Records drawn from a dataset:
·····

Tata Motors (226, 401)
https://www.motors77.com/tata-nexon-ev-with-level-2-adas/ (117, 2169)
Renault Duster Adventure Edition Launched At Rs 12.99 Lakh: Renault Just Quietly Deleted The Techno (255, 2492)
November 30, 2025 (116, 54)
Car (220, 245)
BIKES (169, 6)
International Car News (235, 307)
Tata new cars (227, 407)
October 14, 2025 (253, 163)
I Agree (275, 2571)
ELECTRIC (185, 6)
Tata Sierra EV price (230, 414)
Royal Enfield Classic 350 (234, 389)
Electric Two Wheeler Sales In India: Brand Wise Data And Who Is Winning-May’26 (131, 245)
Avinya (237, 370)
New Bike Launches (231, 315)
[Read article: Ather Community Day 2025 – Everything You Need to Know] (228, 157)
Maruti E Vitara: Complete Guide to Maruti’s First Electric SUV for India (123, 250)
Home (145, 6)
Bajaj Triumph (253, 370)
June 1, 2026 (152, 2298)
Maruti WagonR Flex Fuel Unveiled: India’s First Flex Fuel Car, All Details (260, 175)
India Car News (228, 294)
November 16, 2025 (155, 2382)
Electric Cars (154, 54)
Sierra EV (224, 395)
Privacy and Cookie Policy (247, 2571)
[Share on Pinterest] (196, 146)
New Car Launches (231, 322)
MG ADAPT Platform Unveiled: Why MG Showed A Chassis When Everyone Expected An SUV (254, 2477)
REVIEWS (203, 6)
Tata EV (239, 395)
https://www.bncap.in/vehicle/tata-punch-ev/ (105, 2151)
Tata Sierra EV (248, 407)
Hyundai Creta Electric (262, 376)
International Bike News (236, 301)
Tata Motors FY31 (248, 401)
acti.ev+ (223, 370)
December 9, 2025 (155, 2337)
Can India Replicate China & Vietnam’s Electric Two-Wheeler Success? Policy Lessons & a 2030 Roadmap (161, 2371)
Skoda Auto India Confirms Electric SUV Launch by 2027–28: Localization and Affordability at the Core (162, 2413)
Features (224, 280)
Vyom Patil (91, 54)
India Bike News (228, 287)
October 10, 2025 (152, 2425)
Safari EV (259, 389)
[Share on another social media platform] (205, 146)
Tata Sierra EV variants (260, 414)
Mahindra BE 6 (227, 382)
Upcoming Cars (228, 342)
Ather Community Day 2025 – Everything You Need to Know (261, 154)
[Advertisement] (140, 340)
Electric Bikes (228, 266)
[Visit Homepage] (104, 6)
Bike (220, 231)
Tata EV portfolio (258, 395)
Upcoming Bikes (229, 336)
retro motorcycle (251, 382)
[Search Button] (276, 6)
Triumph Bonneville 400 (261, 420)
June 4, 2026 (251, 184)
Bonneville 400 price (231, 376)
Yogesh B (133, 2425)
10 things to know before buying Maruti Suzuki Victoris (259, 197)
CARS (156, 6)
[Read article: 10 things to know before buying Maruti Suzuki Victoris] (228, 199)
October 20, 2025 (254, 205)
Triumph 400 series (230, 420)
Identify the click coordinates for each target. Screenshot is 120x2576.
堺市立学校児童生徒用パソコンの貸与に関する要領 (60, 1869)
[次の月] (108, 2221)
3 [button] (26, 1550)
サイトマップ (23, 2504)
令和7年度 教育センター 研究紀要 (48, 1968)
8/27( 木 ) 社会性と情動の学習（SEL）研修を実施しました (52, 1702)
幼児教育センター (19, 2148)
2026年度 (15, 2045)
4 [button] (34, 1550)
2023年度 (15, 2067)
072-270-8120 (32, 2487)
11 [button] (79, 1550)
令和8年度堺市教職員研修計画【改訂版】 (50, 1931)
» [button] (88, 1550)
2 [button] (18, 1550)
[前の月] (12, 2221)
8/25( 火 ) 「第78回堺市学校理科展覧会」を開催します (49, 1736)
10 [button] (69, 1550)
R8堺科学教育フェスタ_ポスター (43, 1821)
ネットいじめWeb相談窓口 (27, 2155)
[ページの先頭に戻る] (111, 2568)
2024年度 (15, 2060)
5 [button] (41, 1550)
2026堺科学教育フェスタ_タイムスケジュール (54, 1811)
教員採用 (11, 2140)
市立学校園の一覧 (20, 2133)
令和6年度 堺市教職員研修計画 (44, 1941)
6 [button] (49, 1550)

·····

[Prompt]
Take the line containing "[button] (88, 1550)" as the first line and the last line of the data above as the final one. Write out these lines and all between them exactly.

[Output]
» [button] (88, 1550)
2 [button] (18, 1550)
[前の月] (12, 2221)
8/25( 火 ) 「第78回堺市学校理科展覧会」を開催します (49, 1736)
10 [button] (69, 1550)
R8堺科学教育フェスタ_ポスター (43, 1821)
ネットいじめWeb相談窓口 (27, 2155)
[ページの先頭に戻る] (111, 2568)
2024年度 (15, 2060)
5 [button] (41, 1550)
2026堺科学教育フェスタ_タイムスケジュール (54, 1811)
教員採用 (11, 2140)
市立学校園の一覧 (20, 2133)
令和6年度 堺市教職員研修計画 (44, 1941)
6 [button] (49, 1550)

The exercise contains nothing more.